___ Record extracts ___

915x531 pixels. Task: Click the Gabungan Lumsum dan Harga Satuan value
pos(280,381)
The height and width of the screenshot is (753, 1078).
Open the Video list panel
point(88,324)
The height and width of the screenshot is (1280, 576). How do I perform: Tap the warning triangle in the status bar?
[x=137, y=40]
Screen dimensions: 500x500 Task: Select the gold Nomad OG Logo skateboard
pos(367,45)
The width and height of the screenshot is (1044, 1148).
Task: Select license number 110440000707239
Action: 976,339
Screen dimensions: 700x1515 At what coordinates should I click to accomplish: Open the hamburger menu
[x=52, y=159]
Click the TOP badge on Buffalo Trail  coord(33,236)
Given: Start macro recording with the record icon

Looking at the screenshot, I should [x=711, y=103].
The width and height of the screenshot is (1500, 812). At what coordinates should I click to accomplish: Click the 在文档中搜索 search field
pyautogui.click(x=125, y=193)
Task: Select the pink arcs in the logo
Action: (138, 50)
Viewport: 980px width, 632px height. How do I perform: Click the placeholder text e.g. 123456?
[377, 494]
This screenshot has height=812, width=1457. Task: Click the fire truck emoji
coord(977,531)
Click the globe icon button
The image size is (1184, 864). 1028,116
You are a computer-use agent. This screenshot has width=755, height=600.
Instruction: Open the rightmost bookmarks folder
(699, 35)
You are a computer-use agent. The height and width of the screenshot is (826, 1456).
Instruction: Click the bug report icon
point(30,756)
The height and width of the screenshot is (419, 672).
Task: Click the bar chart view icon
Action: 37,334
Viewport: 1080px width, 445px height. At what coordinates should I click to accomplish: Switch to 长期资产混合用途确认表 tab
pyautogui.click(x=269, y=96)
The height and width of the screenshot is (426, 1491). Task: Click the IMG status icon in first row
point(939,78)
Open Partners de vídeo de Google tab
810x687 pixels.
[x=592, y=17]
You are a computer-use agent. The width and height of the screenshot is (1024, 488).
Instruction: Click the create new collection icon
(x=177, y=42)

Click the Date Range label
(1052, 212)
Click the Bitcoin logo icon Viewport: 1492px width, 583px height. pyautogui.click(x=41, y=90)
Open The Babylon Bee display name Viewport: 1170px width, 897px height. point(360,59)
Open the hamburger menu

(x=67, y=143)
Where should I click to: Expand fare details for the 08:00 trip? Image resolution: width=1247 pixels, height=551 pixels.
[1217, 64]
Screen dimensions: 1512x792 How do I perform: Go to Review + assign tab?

___

About this task
What is needed is a copy of every line above in which "computer" appears.

Written response
You are a computer-use agent. This screenshot has width=755, height=600.
You are a computer-use agent. The height and width of the screenshot is (826, 1456).
You are a computer-use agent. The width and height of the screenshot is (1024, 488).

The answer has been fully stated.